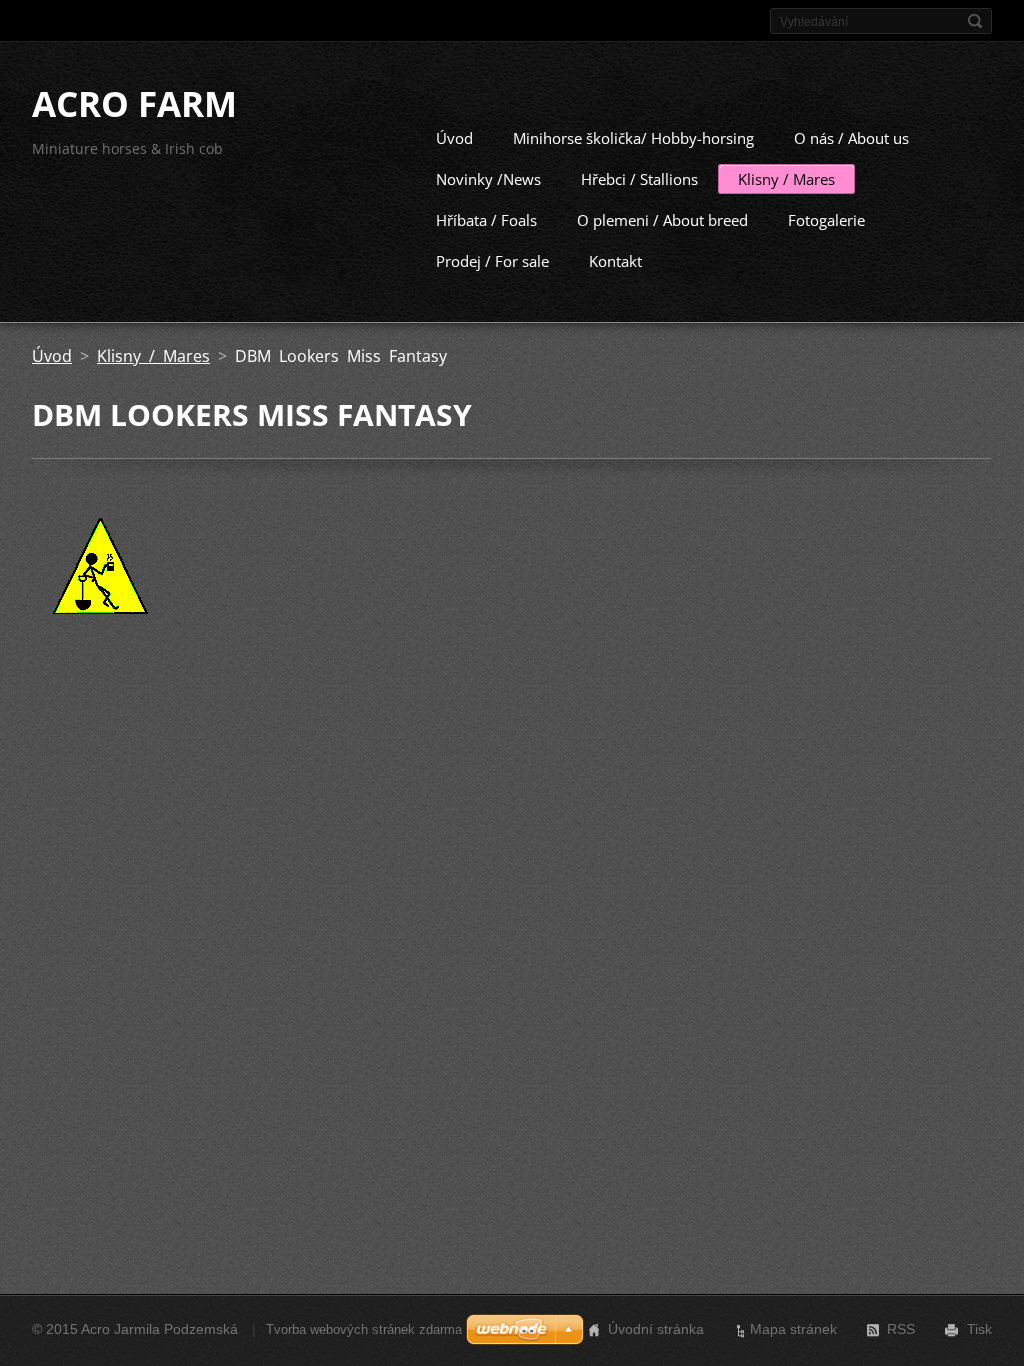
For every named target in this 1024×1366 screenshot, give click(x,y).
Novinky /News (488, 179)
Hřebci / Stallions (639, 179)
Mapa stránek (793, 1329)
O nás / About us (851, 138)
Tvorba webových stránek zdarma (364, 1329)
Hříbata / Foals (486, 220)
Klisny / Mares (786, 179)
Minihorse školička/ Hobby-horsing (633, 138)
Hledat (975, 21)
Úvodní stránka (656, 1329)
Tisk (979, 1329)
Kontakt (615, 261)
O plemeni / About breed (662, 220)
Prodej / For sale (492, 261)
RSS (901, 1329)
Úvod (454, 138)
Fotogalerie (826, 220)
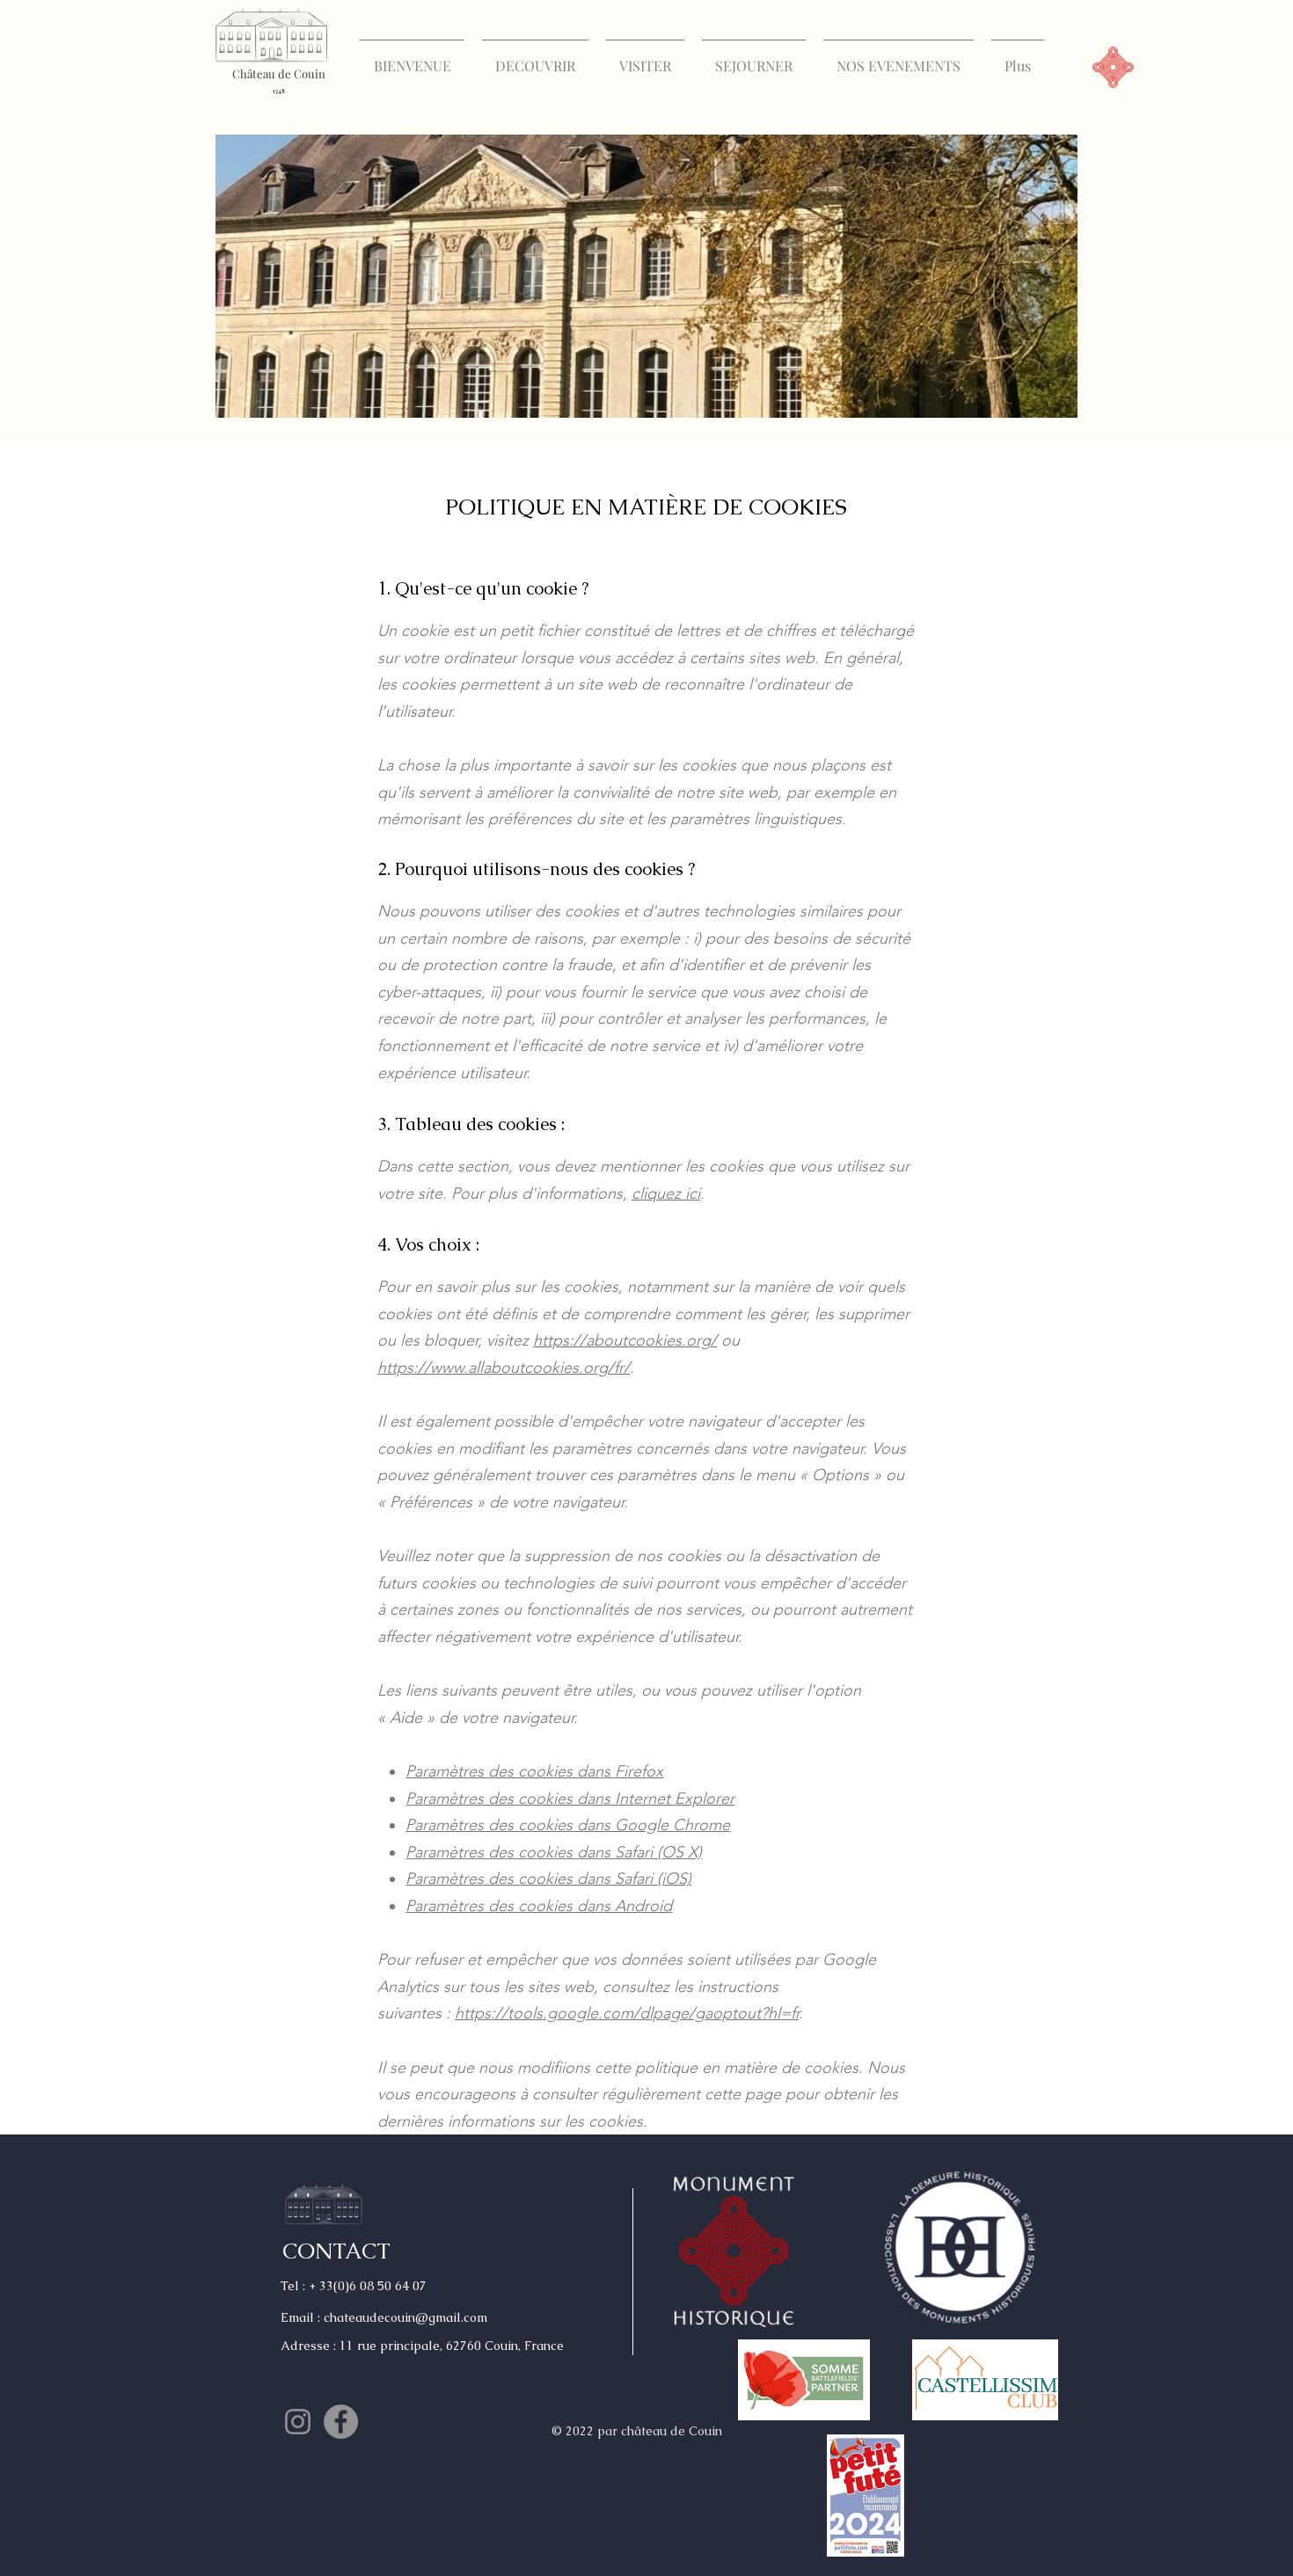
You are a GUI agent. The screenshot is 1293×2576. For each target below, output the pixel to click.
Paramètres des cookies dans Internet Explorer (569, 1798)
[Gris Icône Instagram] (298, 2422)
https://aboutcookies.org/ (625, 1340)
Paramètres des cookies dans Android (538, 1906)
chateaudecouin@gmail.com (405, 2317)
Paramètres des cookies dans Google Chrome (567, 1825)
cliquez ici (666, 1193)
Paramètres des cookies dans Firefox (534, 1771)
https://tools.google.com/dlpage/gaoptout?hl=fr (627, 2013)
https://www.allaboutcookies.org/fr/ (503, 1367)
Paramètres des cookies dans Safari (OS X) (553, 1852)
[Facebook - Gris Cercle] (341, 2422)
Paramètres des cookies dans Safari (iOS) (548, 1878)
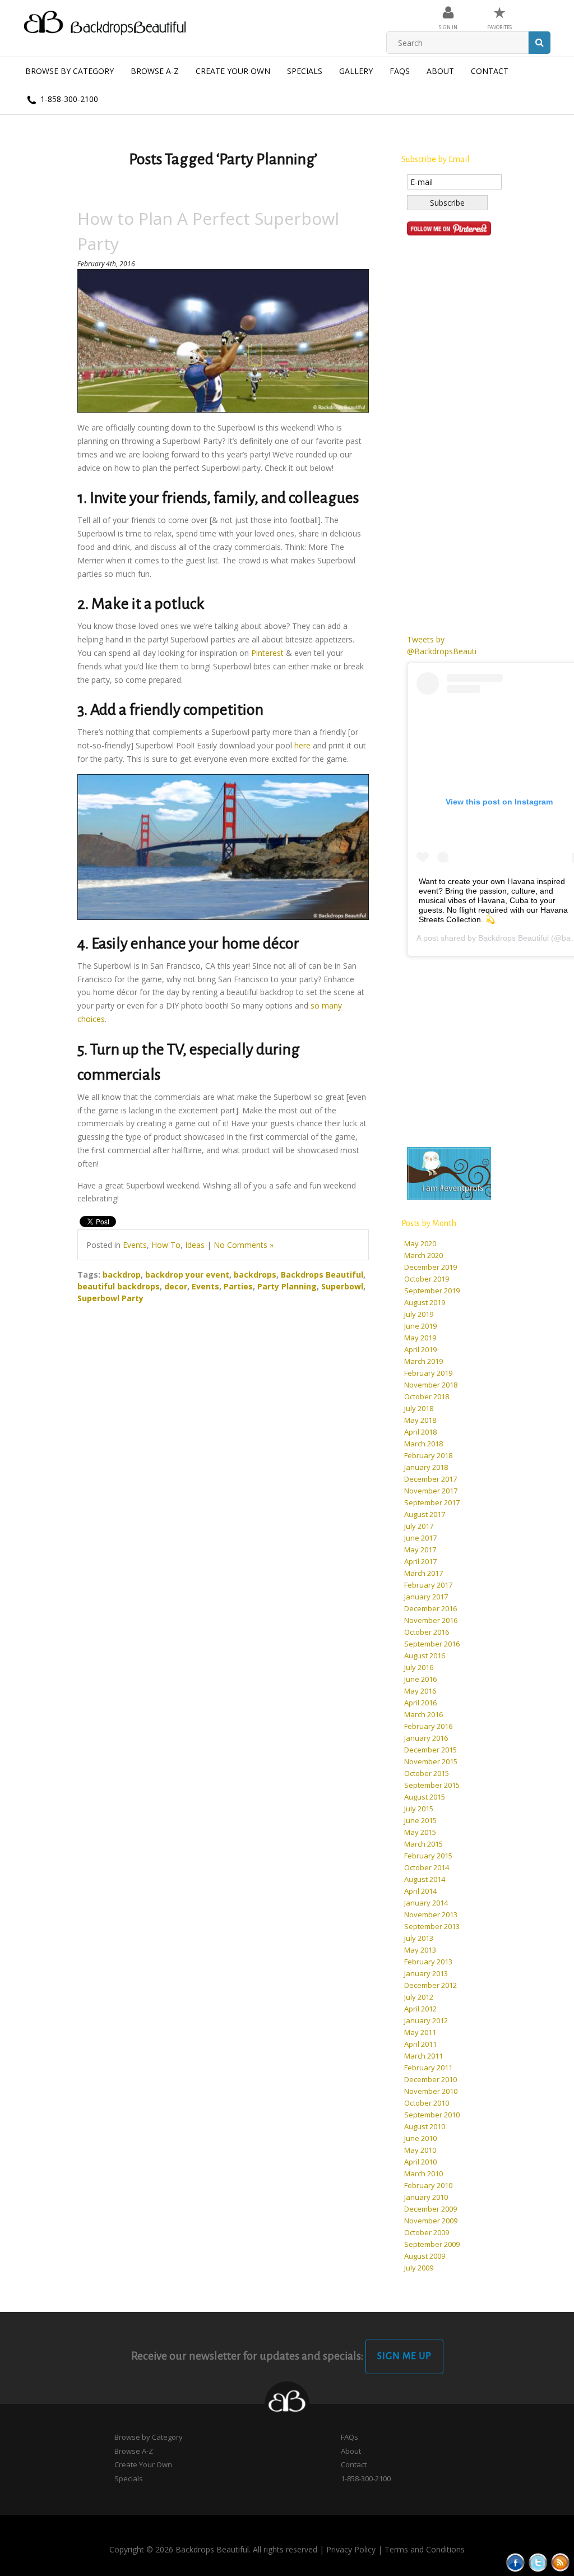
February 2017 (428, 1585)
-------
**Goal of the exercise**: Make an exact copy of every record, pictures excluded.

**Finished exercise**:
For every named target in this 1024×1366 screenshot, give click(x,y).
Novinky /News (488, 179)
Hřebci / Stallions (639, 179)
Mapa stránek (793, 1329)
O nás / About us (851, 138)
Tvorba webových stránek zdarma (364, 1329)
Hříbata / Foals (486, 220)
Klisny / Mares (786, 179)
Minihorse školička/ Hobby-horsing (633, 138)
Hledat (975, 21)
Úvodní stránka (656, 1329)
Tisk (979, 1329)
Kontakt (615, 261)
O plemeni / About breed (662, 220)
Prodej / For sale (492, 261)
RSS (901, 1329)
Úvod (454, 138)
Fotogalerie (826, 220)
You are a GUI agent. The screenshot is 1293×2576. For each target below, output the pixel to click.
Paramètres des cookies dans Internet Explorer (569, 1798)
[Gris Icône Instagram] (298, 2422)
https://aboutcookies.org/ (625, 1340)
Paramètres des cookies dans Android (538, 1906)
chateaudecouin@gmail.com (405, 2317)
Paramètres des cookies dans Google Chrome (567, 1825)
cliquez ici (666, 1193)
Paramètres des cookies dans Firefox (534, 1771)
https://tools.google.com/dlpage/gaoptout?hl=fr (627, 2013)
https://www.allaboutcookies.org/fr/ (503, 1367)
Paramètres des cookies dans Safari (OS X) (553, 1852)
[Facebook - Gris Cercle] (341, 2422)
Paramètres des cookies dans Safari (iOS) (548, 1878)
February 2017 (428, 1585)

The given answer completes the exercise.